Category: Cancer Rehabilitation; Pediatric Rehabilitation
Chemotherapy-induced peripheral neuropathy (CIPN) is a common treatment side-effect with potential long-term consequences. Our purpose was to describe the recovery of vincristine-related CIPN in childhood cancer survivors and investigate the impact of residual neuropathy.
Design : Longitudinal, cohort study
Setting : Hospital and Outpatient Clinics
Participants (or Animals, Specimens, Cadavers) : Children treated for non-CNS cancers (n=56)
Interventions : Not applicable
Main Outcome Measure(s) : Pediatric modified Total Neuropathy Score (ped-mTNS) for CIPN, BOT-2 test of motor performance, PedsQL for quality of life (QOL). The ped-mTNS was administered during treatment and 2 years post-treatment. At 2 years post-treatment, standardized measures of balance, manual dexterity, and QOL were administered. Measures were compared between diagnostic groups (acute lymphoblastic leukemia (n=21), lymphoma (n=21) and other solid tumors (n=14)) and treatment groups (based on neurotoxic agent exposure) with ANOVA. Associations between CIPN and other measures were investigated.

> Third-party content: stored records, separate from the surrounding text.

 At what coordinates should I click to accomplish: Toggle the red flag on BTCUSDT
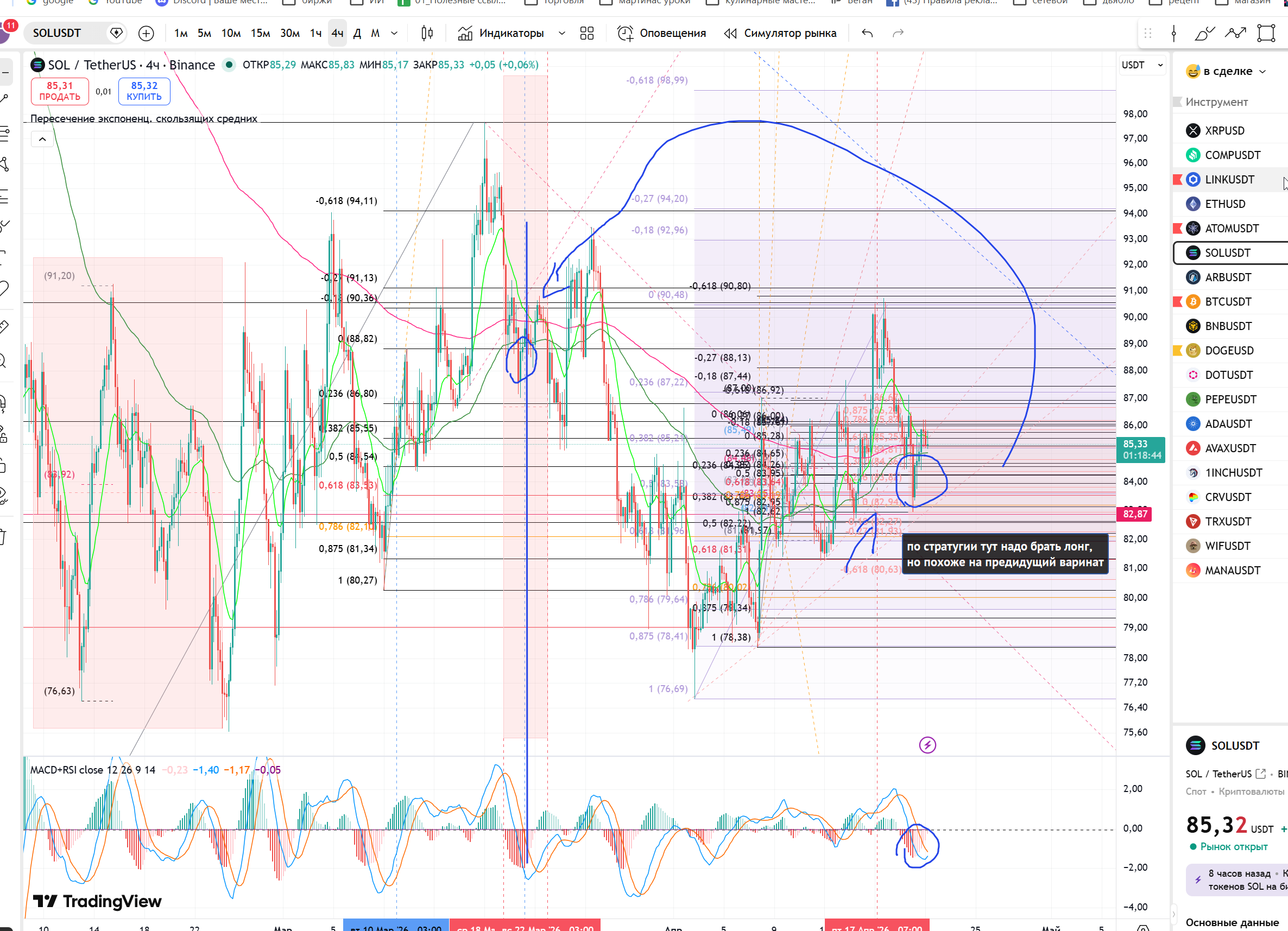(x=1177, y=301)
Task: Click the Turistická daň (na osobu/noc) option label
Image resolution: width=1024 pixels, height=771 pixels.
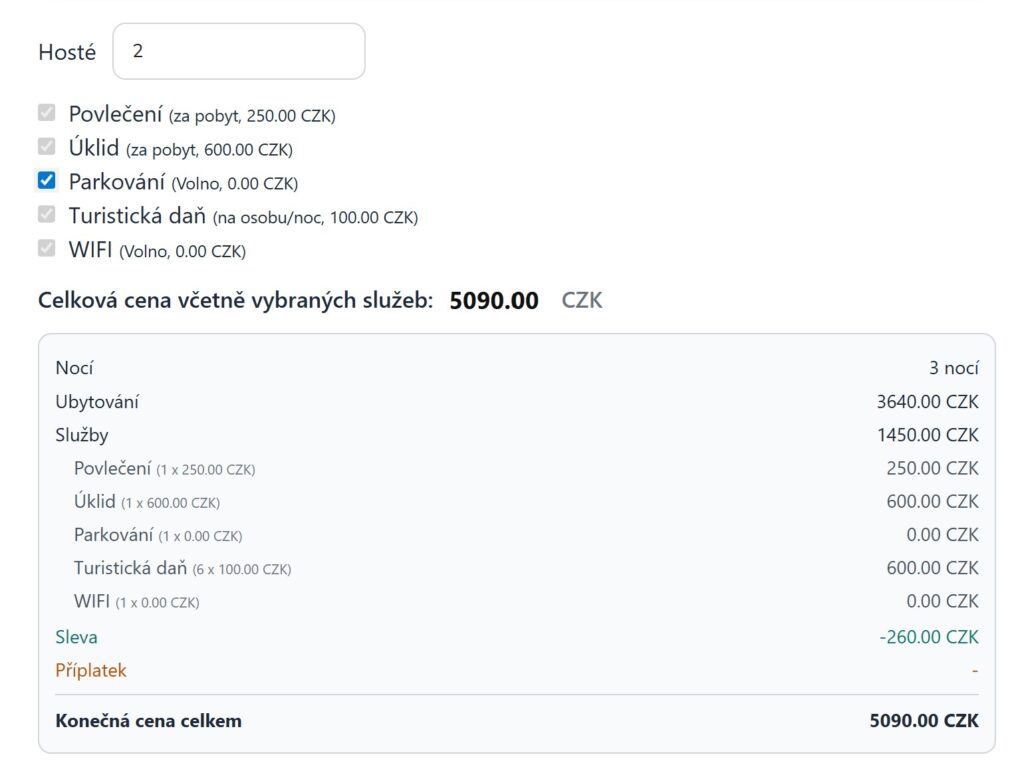Action: click(243, 216)
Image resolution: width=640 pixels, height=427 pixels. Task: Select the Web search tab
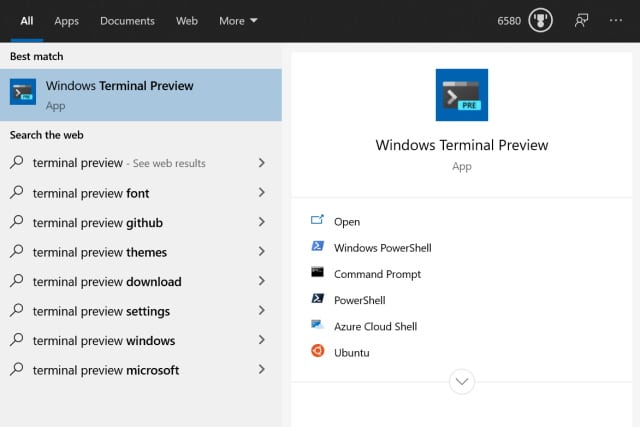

Results : As a group, ped-mTNS scores improved from 9.3±4.5 on treatment to 3.9±2.9 2 years post-treatment, with no significant difference between diagnostic groups. On-treatment and 2 years post-treatment, patients who received a combination of vincristine and etoposide (V+E) had worse ped-mTNS scores (12.4±5.1, 6.1±3.2), as compared to vincristine (V) (9.2±4.7, 2.4±2.2) or vincristine and IT methotrexate (V+ITM) (7.2± 2.6, 3.0± 2.1) (p=0.002, p=0.001 respectively). Residual CIPN at 2 years (ped-mTNS>4) was found in 58.8% of those receiving V+E, as compared to 27% receiving V and 20% receiving V+ITM. Neuropathy was associated with self-reported QOL (rs=0.374, p=0.006) and specifically physical function (rs=0.527, p'0.001), but not balance or manual dexterity.
Conclusions : Children and adolescents who received a combination of vincristine and etoposide had worse CIPN on-treatment and were more likely to have persistent CIPN. Neuropathy post-treatment was associated with worse physical function-related QOL.